From: Tom Tromey <tromey@redhat.com>
To: Joel Brobecker <brobecker@adacore.com>
Cc: gdb-patches@sourceware.org
Subject: Re: printing 0xbeef wchar_t on x86-windows...
Date: Tue, 16 Oct 2012 20:43:00 -0000 [thread overview]
Message-ID: <87wqyq6tcl.fsf@fleche.redhat.com> (raw)
In-Reply-To: <20121015190052.GH3034@adacore.com> (Joel Brobecker's message of "Mon, 15 Oct 2012 12:00:52 -0700")
>>>>> "Joel" == Joel Brobecker <brobecker@adacore.com> writes:
Joel> * valprint.c:generic_emit_char calls wchar_iterate, and finds
Joel> one valid character according to the intermediate encoding
Joel> ("wchar_t"), even though the character isn't valid in the
Joel> original/target charset ("CP1252").
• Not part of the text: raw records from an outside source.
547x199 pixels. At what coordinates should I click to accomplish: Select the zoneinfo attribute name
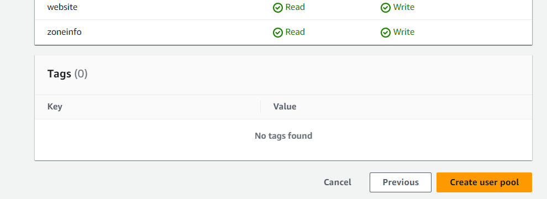coord(65,32)
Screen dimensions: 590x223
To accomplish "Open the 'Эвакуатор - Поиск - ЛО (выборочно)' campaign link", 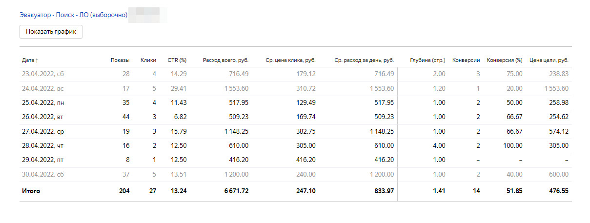I will tap(73, 15).
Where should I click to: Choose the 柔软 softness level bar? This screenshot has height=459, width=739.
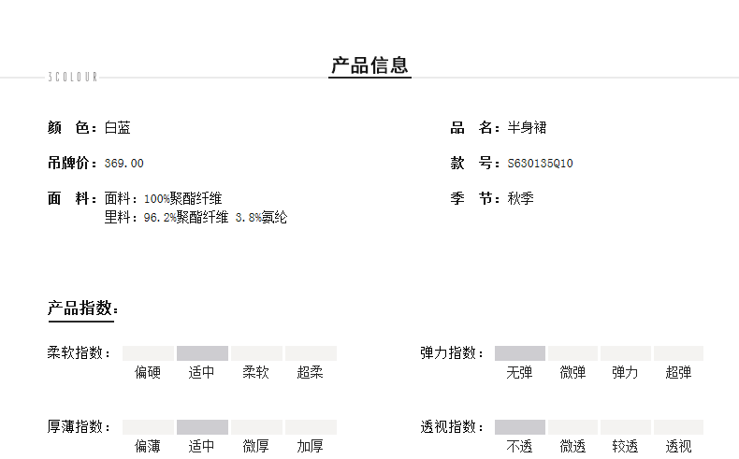click(x=256, y=353)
FWIW I think Eli's analysis here is correct.
generic_emit_char should be assuming that the character is in the target
wide charset, not in the target charset. That is, "show
target-wide-charset".
If the 'encoding' argument to generic_emit_char is "CP1252" then I think
something went wrong earlier.
Joel> * Before actually printing the buffer, generic_emit_char converts
Joel> the string from the intermediate encoding into the host encoding,
Joel> which is "CP1252". The converstion routine now finds that,
Joel> although the multi-bypte sequence is printable, it isn't valid
Joel> in the target encoding (iconv returns EILSEQ), and thus
Must be the host encoding here, not the target encoding?
Joel> But the problem is that convert_between_encodings was called
Joel> with the width set to 1, instead of using the character type's
Joel> size.
This does seem wrong. But, I don't think that using the type length
here is correct, either.
The width argument to convert_between_encodings is documented as:
WIDTH is the width of a character from the FROM charset, in bytes.
For a variable width encoding, WIDTH should be the size of a "base
character".
(I didn't check whether this comment is accurate.)
And, this call to convert_between_encodings is converting from the
intermediate charset to the host charset. So, I think this should be
sizeof (gdb_wchar_t).
Before putting something like that in, though, I would like to look at
Keith's pending patch that reworks this code. Maybe he already fixed
the bug.
Also, I think this should have a regression test.
Joel> For completeness' sake, GDB 7.5 used to produce the following output:
Joel> (gdb) print single
Joel> $2 = 48879 L'\xbeef'
Joel> I prefer this output, as it provides the wide character as one number,
Joel> rather than two.
Offhandedly I agree, but my recollection is that all these little
decisions have some logic behind them (though sometimes just "that's how
it used to work"), and so you have to dig down to see what the change
would really imply.
Joel> The reason why GDB 7.5 presented the value this way
Joel> is because it took a different path during the initial iteration, thanks
Joel> to the fact that the intermediate encoding was "CP1252" instead of
Joel> "wchar_t", making the character invalid the whole way. This comes from
Joel> a change in defs.h which added an include of build-gnulib/config.h,
Joel> which itself caused HAVE_WCHAR_H to be defined, thus influencing
Joel> the intermediate encoding.
This area is quite fiddly unfortunately.
It sounds like the recent gnulib imports have invalidated some of the
logic in gdb_wchar.h. It seems that we can now always rely on wchar.h
being available. So maybe we could at least remove some configury and
#ifs.
Tom
next prev parent reply other threads:[~2012-10-16 20:43 UTC|newest]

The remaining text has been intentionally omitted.